[Items from a data source]
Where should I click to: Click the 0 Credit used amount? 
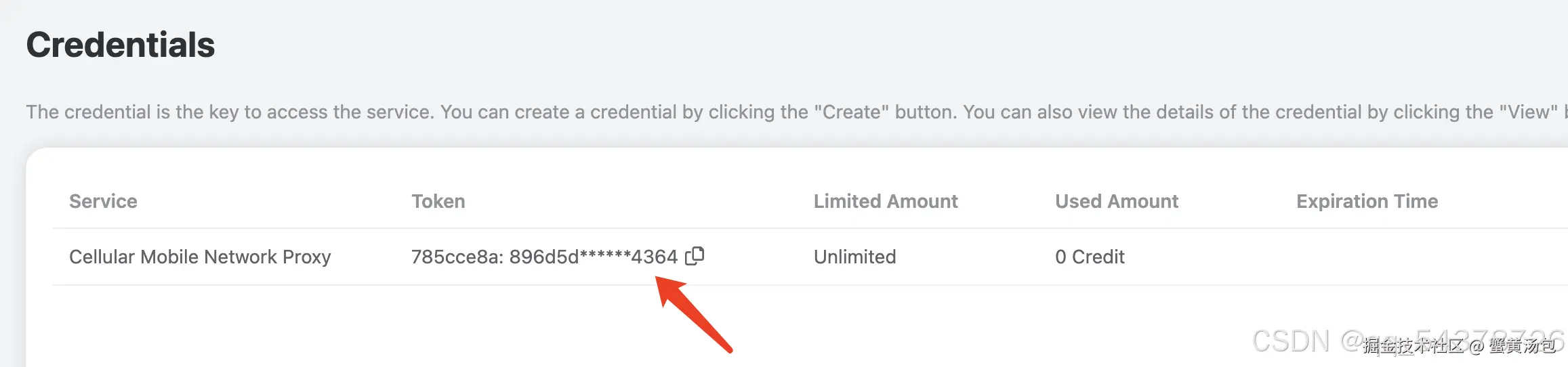(1089, 257)
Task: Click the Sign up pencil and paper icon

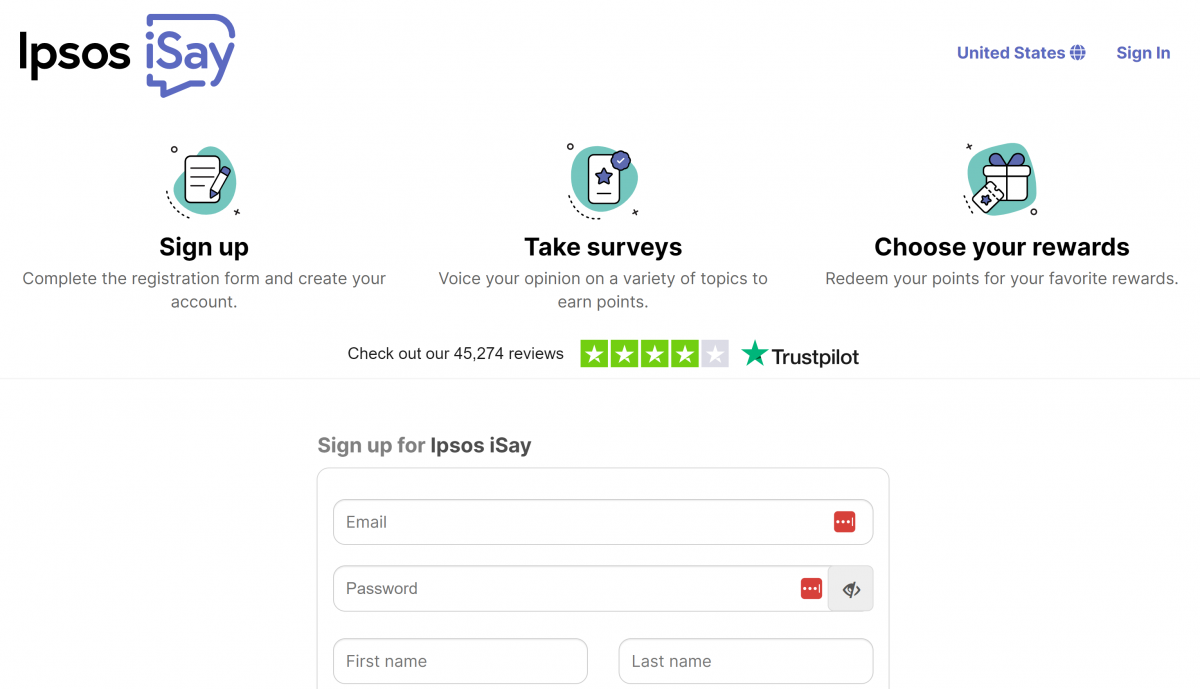Action: tap(204, 180)
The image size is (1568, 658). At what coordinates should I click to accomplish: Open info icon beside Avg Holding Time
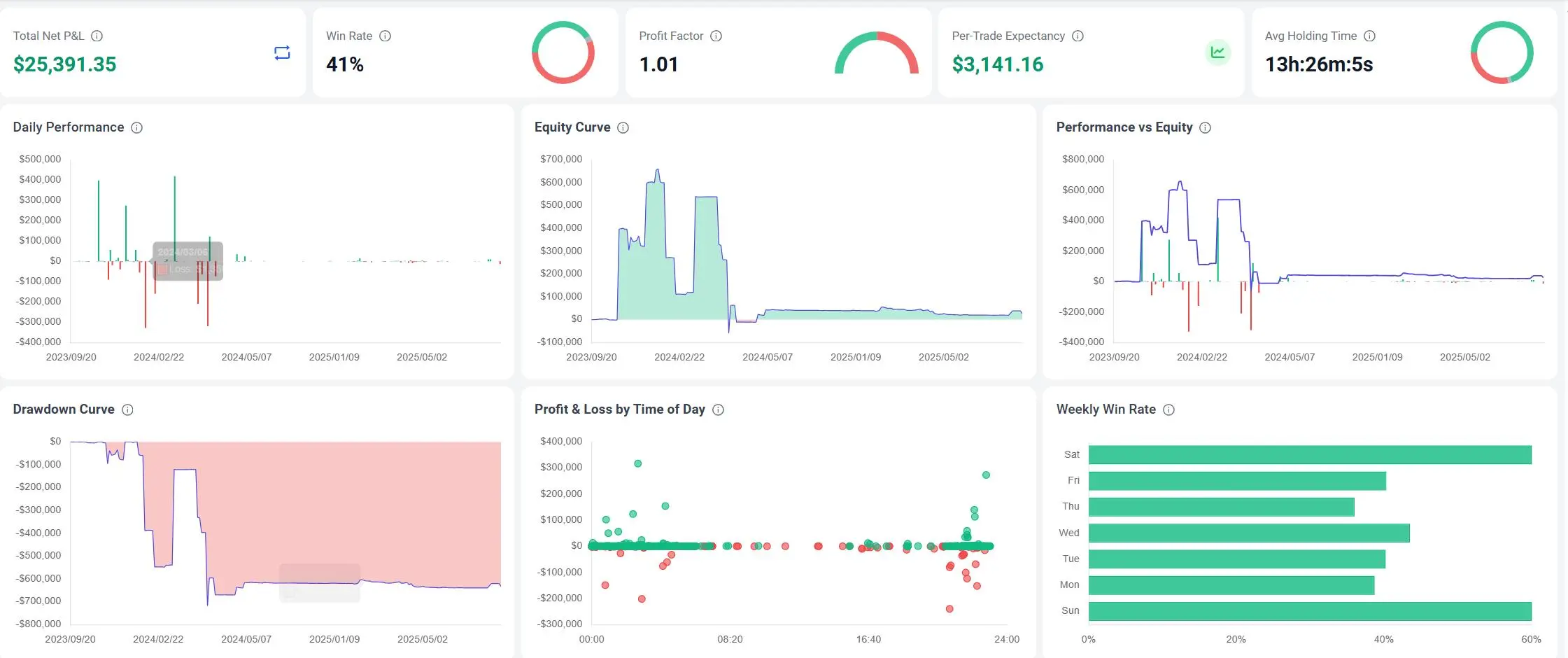click(x=1369, y=36)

* [Aim of the exercise]: Every entry above should be printed again exactly, except for the pictures.

* [Result]:
Where should I click to: Click the 0 Credit used amount? 
(1089, 257)
Task: Click the Sign up pencil and paper icon

Action: tap(204, 180)
The image size is (1568, 658). At what coordinates should I click to accomplish: Open info icon beside Avg Holding Time
click(x=1369, y=36)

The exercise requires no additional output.